Likelihood-Ratio test 
------------------------------------

For likelihood ratio test, the starting point can be a criterion
function
$L\left(\beta\right)=\left(y-X\beta\right)'\left(y-X\beta\right)$. It
does not have to be the likelihood function. $$\begin{aligned}
L\left(\tilde{\beta}\right)-L\left(\widehat{\beta}\right) & =\frac{\partial L}{\partial\beta}\left(\widehat{\beta}\right)+\frac{1}{2}\left(\tilde{\beta}-\widehat{\beta}\right)'\frac{\partial L}{\partial\beta\partial\beta}\left(\dot{\beta}\right)\left(\tilde{\beta}-\widehat{\beta}\right)\\
 & =0+\frac{1}{2}\left(\tilde{\beta}-\widehat{\beta}\right)'\widehat{Q}\left(\tilde{\beta}-\widehat{\beta}\right).\end{aligned}$$
From the derivation of LM test, we have 
$$\begin{aligned}
\sqrt{n}\left(\tilde{\beta}-\beta^{*}\right) 
 & =  \left(\widehat{Q}^{-1}-\widehat{Q}^{-1}R'\left(R\widehat{Q}^{-1}R'\right)^{-1}R\widehat{Q}^{-1}\right)\frac{1}{\sqrt{n}}X'e\\
 & =  \frac{1}{\sqrt{n}}\left(X'X\right)X'e-\widehat{Q}^{-1}R'\left(R\widehat{Q}^{-1}R'\right)^{-1}R\widehat{Q}^{-1}\frac{1}{\sqrt{n}}X'e\\
 & =  \sqrt{n}\left(\widehat{\beta}-\beta^{*}\right)-\widehat{Q}^{-1}R'\left(R\widehat{Q}^{-1}R'\right)^{-1}R\widehat{Q}^{-1}\frac{1}{\sqrt{n}}X'e
 \end{aligned}$$
Therefore
$$\sqrt{n}\left(\tilde{\beta}-\widehat{\beta}\right)=-\widehat{Q}^{-1}R'\left(R\widehat{Q}^{-1}R'\right)^{-1}R\widehat{Q}^{-1}\frac{1}{\sqrt{n}}X'e$$
and 
$$\begin{aligned}
 &   n\left(\tilde{\beta}-\beta\right)'\widehat{Q}\left(\tilde{\beta}-\widehat{\beta}\right)\\
 & =  \frac{1}{\sqrt{n}}e'X\widehat{Q}^{-1}R'\left(R\widehat{Q}^{-1}R'\right)^{-1}R\widehat{Q}^{-1}\widehat{Q}\widehat{Q}^{-1}R'\left(R\widehat{Q}^{-1}R'\right)^{-1}R\widehat{Q}^{-1}\frac{1}{\sqrt{n}}X'e\\
 & =  \frac{1}{\sqrt{n}}e'X\widehat{Q}^{-1}R'\left(R\widehat{Q}^{-1}R'\right)^{-1}R\widehat{Q}^{-1}\frac{1}{\sqrt{n}}X'e
\end{aligned}$$
In general, it is a quadratic form of normal distributions.
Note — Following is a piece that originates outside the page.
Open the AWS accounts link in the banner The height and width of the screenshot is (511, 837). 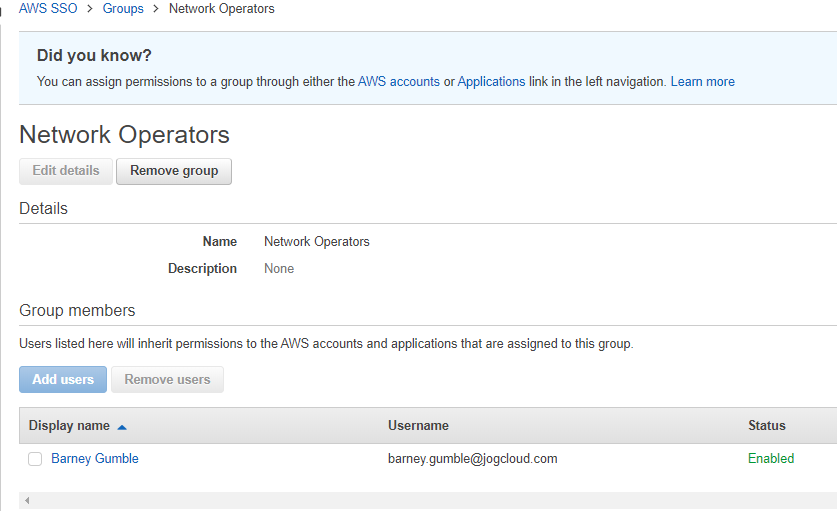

If
homoskedastic, then
$$\left(R\widehat{Q}^{-1}R'\right)^{-1/2}R\widehat{Q}^{-1}\frac{1}{\sqrt{n}}X'e$$
has variance
$$\sigma^{2}\left(RQ^{-1}R'\right)^{-1/2}RQ^{-1}QQ^{-1}R'\left(RQ^{-1}R'\right)^{-1/2}=\sigma^{2}I_{q}.$$

We can view the optimization of the log-likelihood as a two-step
optimization with the inner step $\sigma=\sigma\left(\beta\right)$. By
the envelop theorem, when we take derivative with respect to $\beta$, we
can ignore the indirect effect of
$\partial\sigma\left(\beta\right)/\partial\beta$.